Set task ▸
Carry on the account below of Jonas and Ada's day, starting after its final sentence.

Source passage ▸

+-------+

For people who are asking to know what everyday life is like, here is a snapshot of our day today...

Today, Jonas had a screening at Taipei American School to see what grade level he fits into, since his birthday is right on the border between kindergarten and first grade. On our way in, he dropped his lollypop that he'd received from the doctor earlier this morning (he has pink-eye and a stopped-up nose - he says little people called the Booger People live in his nose and, among other things, they make him do naughty things). I felt bad about the lollypop because I knew he was nervous about the screeing, so I promised a trip to child-mecca, 7-11, afterwards.

At 7-11, he picked out an ultra-man belt for himself and some bubbles for Ada. He was so excited about the belt and couldn't wait to get home to put together his whole outfit, with the belt and also black gloves he got a few weeks ago. He talked about it all day and begged to have time to play with the new toy.

When we finally got home, what did he play with? The ultra-man belt? No. Dish towels. He and Ada fashioned them around themselves with rubber bands and danced like crazy for well over an hour. You can see it here. I'm not complaining, because I'm proud of how clever he and Ada can be with everyday objects, but why do I even bother buying toys in the first place?

+-------+

Data lines ▸

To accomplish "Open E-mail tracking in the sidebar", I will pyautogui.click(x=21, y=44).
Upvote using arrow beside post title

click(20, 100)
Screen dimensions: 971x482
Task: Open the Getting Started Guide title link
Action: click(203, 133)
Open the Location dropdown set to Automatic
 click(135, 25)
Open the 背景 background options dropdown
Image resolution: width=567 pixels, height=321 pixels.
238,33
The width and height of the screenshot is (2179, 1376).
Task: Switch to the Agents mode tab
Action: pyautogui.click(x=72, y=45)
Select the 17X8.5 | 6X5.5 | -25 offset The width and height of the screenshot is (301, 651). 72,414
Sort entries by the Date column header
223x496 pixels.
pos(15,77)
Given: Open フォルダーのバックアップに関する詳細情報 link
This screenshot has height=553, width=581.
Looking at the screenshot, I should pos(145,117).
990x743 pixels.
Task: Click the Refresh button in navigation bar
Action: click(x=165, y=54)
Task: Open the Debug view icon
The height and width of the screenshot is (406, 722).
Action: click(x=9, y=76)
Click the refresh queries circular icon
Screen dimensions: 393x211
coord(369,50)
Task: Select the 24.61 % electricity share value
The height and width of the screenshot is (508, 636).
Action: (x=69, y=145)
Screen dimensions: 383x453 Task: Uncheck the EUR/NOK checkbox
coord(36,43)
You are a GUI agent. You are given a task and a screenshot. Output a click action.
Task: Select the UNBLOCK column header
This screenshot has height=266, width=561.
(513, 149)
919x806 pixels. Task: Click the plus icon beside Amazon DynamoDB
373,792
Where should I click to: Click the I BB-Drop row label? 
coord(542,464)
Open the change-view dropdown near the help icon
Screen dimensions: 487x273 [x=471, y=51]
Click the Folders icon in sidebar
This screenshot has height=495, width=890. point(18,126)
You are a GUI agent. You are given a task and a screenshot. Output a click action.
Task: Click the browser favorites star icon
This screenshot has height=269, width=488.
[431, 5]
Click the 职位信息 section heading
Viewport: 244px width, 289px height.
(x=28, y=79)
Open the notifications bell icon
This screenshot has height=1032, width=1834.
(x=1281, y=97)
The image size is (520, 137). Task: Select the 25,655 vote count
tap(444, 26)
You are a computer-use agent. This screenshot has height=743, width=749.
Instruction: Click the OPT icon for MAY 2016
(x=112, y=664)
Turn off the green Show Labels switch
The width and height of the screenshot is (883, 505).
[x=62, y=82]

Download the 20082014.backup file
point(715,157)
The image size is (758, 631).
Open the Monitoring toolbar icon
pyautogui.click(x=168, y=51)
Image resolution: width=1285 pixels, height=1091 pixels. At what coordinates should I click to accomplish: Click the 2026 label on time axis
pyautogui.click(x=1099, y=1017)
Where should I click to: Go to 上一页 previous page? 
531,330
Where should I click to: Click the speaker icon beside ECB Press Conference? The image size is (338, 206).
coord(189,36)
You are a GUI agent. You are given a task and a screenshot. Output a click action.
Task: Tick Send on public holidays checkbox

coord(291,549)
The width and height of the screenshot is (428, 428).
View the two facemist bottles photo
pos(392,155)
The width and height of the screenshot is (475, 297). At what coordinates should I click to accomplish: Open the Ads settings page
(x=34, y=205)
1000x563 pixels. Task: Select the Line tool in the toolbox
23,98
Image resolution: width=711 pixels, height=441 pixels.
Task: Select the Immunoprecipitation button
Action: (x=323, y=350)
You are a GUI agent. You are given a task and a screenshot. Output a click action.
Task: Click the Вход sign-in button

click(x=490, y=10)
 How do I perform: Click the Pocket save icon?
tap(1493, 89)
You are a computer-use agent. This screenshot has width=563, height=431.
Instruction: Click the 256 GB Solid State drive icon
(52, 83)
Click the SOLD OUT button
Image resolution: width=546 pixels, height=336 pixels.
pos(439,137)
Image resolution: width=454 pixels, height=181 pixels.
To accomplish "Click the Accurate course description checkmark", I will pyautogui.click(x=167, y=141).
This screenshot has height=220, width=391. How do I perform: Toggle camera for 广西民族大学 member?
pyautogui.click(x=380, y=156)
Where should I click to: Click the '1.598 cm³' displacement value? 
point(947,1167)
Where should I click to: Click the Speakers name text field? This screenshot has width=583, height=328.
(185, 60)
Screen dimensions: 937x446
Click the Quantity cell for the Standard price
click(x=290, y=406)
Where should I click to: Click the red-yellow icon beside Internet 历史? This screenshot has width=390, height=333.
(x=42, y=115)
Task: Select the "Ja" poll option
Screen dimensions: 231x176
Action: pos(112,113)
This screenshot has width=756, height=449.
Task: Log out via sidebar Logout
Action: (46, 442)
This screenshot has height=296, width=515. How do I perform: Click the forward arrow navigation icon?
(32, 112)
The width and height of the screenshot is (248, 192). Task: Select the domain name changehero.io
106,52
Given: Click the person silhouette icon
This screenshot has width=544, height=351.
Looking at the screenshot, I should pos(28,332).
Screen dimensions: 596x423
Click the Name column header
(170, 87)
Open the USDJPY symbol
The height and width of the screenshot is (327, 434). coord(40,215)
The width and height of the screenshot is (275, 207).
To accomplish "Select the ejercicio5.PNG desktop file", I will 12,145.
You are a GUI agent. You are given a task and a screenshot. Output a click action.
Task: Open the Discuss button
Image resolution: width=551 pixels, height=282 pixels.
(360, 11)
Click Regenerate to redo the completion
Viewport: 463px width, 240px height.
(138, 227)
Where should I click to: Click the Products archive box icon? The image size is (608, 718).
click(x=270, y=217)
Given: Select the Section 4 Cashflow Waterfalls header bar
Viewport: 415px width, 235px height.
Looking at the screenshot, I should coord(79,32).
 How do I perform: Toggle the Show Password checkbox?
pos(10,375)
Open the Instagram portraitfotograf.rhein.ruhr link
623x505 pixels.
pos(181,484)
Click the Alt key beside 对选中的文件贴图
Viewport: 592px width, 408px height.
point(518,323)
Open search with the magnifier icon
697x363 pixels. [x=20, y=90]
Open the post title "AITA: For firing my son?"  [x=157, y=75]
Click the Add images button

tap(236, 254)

+-------+

Written response ▸
After dinner (tofu and rice with broccoli), I was busy in the kitchen making gazpacho for guests tomorrow when Ada, naked, walked into the kitchen with a worried look on her face: "I pooped." I figured she wouldn't be so worried if the poop had gone into the toilet, so I followed her out to the living room and saw it on the rug. I couldn't fashion a warning fast enough for Jonas, who unknowingly walked through the poop in his socks. Smeared poop on rug and socks. Great.

Ada went into the bath, Jonas helped me Shout out the stain and I quickly pureed the last of the soup. We got a happy call from Peter in China, who said he's coming home tonight instead of tomorrow! Yay! Once the kids were clean and pyjama'd, we climbed into bed to read books. After books, I turned out the lights and asked the kids how many deep breaths they'd like to do together. "Pink," Ada replied. Jonas and I laughed, and she knew the answer was wrong. "Blue?" she tried again. "How about three?" I suggested. "Ada's two!" she said defiantly.

Now I am exhausted and they are asleep. I'm going to settle in with my hypnobirthing cd and hopefully get a good night's sleep myself.

Jonas at bat:
Home run!

Ada at bat:
Baba helps Ada at bat

When you have little fingers, you can put tiny shell pasta on each finger:
shell pasta on fingers!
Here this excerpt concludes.